Some of these elements are downright inconsequential to the telling of the story. I have no idea why this film required a ghost. The real story isn’t about the ghost, even though that’s largely what the first half of the film focuses on. Rather, the story is about Jacinto’s greed and its impact on the orphanage. He’s trying to get into the orphanage’s safe where he believes Republican gold is stashed and that this will allow him to become his own man. Kept secret for a little more than half the film, it’s Jacinto who killed the missing orphan Santi in an act of violence that goes further than intended, all because Santi saw Jacinto attempting to get into the safe. All of the plot’s momentum will come from this goal. He disposes of the body and the haunting begins, but ghost Santi only ever approaches the other orphans. As with most ghost stories, Santi spends way too much time scaring the hell out of his potential allies rather than demonstrating that he comes in peace and seeks help.

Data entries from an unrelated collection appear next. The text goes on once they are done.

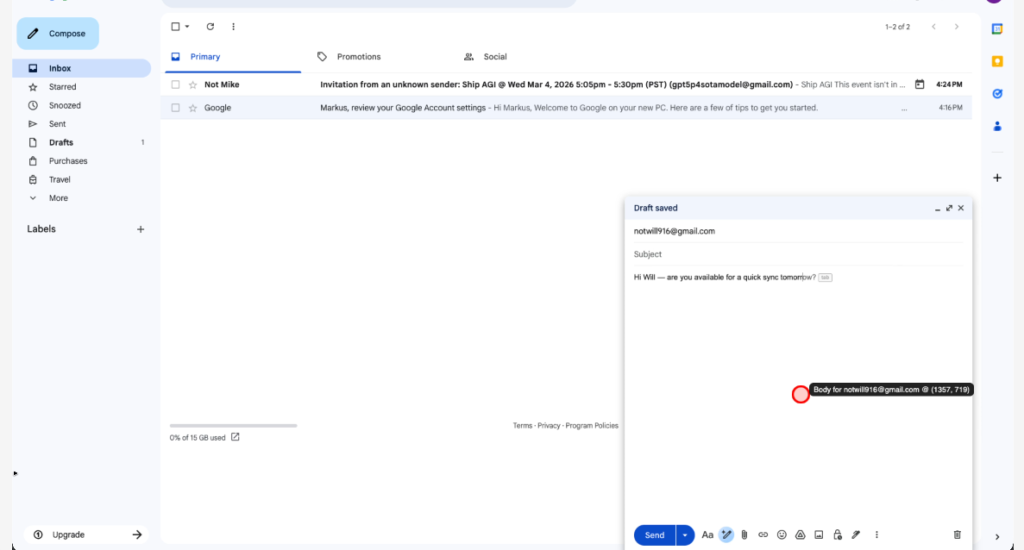Insert a link in the draft
This screenshot has width=1024, height=550.
click(763, 535)
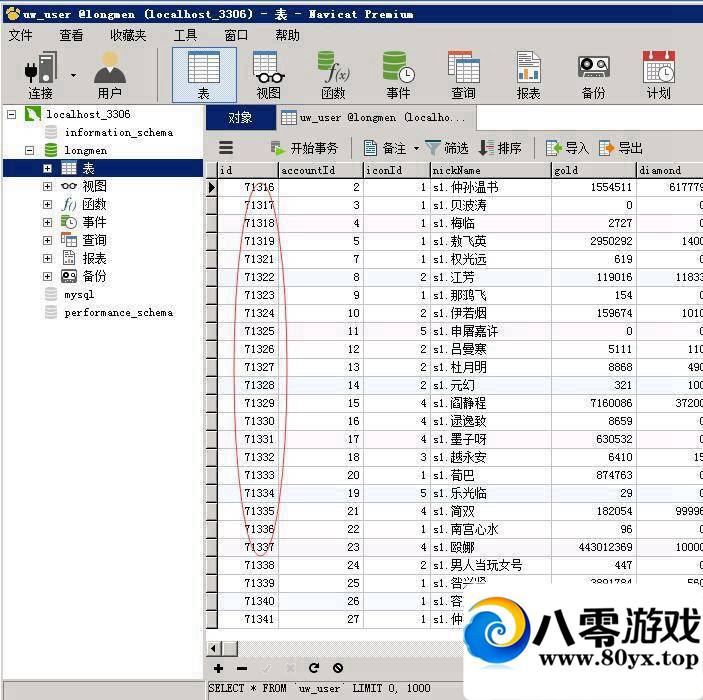Open the User (用户) manager icon
Screen dimensions: 703x700
coord(109,75)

Long story short, by the time the audience and most of the children learn that Jacinto isn’t just a bit of a dick but also a greedy murderer he’s already attacked the orphanage caretakers and blown up the room with the safe. Revenge for their friend’s death is no longer a primary concern, now it’s just to survive this madman who eventually disposes of all the adults and locks the children up. In what could be a great climax where these children escape and kill Jacinto all on their own, a new ghost (of a just killed caretaker) enters the picture to briefly help them. Not only is this fairly random and disappointing, but it’s only necessary in the plot because one child rolls his ankle dropping out of a window on his way to freeing the others. Why not just let the kids succeed on their own? And why not just use Santi to open their door instead of introducing a second ghost? For all the setup, Santi doesn’t even figure into the climax except for Jacinto being killed in such a way as to see Santi’s body in his last moments.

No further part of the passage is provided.